NETWORK MODULE 115 is the collection of computer software, hardware, and firmware that allows computer 101 to communicate with other computers through WAN 102. Network module 115 may include hardware, such as modems or Wi-Fi signal transceivers, software for packetizing and/or de-packetizing data for communication network transmission, and/or web browser software for communicating data over the internet. In some embodiments, network control functions and network forwarding functions of network module 115 are performed on the same physical hardware device. In other embodiments (for example, embodiments that utilize software-defined networking (SDN)), the control functions and the forwarding functions of network module 115 are performed on physically separate devices, such that the control functions manage several different network hardware devices. Computer readable program instructions for performing the inventive methods can typically be downloaded to computer 101 from an external computer or external storage device through a network adapter card or network interface included in network module 115.

## Set exercise
Condense the paragraph of the network module description that begins "NETWORK MODULE 115 is the collection" into a bulleted list, keeping its main facts. Work only from the network module description.

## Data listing
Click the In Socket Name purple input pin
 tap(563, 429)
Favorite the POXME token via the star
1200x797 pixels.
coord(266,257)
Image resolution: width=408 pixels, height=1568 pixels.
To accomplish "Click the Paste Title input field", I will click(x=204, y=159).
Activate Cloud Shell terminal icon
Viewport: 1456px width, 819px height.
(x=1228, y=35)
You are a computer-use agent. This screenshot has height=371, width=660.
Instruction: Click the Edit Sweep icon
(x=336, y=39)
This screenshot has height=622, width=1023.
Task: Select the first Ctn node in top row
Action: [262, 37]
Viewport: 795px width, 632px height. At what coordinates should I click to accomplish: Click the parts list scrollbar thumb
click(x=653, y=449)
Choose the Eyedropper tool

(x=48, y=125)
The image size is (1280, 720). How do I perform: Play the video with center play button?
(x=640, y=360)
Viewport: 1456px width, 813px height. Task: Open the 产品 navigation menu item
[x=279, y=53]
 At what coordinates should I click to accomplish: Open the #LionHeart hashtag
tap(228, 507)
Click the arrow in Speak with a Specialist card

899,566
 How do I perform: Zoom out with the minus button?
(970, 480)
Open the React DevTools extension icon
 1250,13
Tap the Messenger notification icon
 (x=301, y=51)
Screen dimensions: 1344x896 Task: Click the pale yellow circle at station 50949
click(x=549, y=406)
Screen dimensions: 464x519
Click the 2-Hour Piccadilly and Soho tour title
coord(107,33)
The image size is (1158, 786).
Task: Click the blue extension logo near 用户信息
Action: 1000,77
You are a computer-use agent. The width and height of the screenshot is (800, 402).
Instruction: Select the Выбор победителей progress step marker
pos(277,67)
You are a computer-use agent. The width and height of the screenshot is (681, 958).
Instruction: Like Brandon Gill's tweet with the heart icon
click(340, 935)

## Written answer
- Network module 115 is the software, hardware, and firmware that lets computer 101 communicate with other computers through WAN 102.
- It may include hardware such as modems or Wi-Fi transceivers, software for packetizing and de-packetizing data, and web browser software for internet communication.
- In some embodiments, its network control and forwarding functions run on the same physical device.
- In others, such as those using software-defined networking (SDN), these functions run on physically separate devices, so the control functions manage several network hardware devices.
- Program instructions for the inventive methods can typically be downloaded to computer 101 from an external computer or storage device through a network adapter card or network interface in the module.